By Ruzanna Khachatrian and Karine Kalantarian
Leaders of the Armenian opposition and the pro-government majority in parliament met behind the closed doors late Thursday to try to defuse the political crisis sparked by the month-long opposition campaign against President Robert Kocharian.
The talks initiated by parliament speaker Artur Baghdasarian began late in the afternoon and lasted for about five hours. They were attended by 13 senior representatives of all parliament factions, including five members of the opposition Artarutyun bloc and the National Unity Party (AMK).
A brief statement issued by the participants afterward said they agreed on the “necessity to create a new situation in the country” and formed a 32-point agenda of their further “consultations.” A top Artarutyun negotiator, Victor Dallakian, said they also agreed not to disclose the agenda until Friday.
“That agenda mainly includes issues which we presented during the previous consultations as well as the corresponding provisions of the resolution adopted by the Parliamentary Assembly of the Council of Europe,” Dallakian told journalists.

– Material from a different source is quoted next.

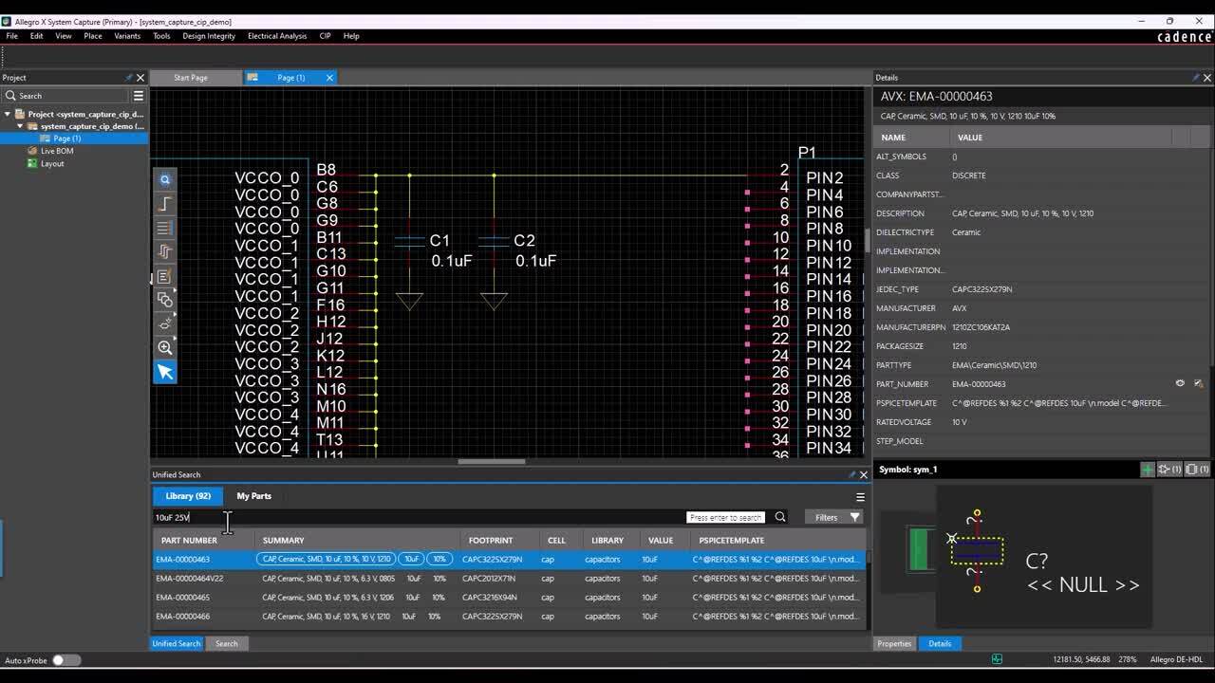Click the edit pencil icon on the PART_NUMBER row
The image size is (1215, 683).
1198,383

He said it also contains issues raised by the three parties represented in Kocharian’s coalition government.
Dallakian added that the two rival sides will discuss opposition demands for a referendum of confidence in Kocharian. “We are going to discuss legal issues related to the referendum of confidence,” he said.
The talks began after Artarutyun and the AMK called a 10-day moratorium on their rallies aimed at forcing Kocharian to step down. The opposition said it is giving the authorities time to comply with the demands laid down in last week’s PACE resolution.
One of those demands was an “immediate end” to the detentions and imprisonment of participants of the opposition rallies in Yerevan. The Armenian authorities signaled on Thursday their intention to continue the practice when four participants of the latest opposition rally held in Yerevan on Tuesday were fined 1,000 drams ($2) each by a court in the central town of Charentsavan.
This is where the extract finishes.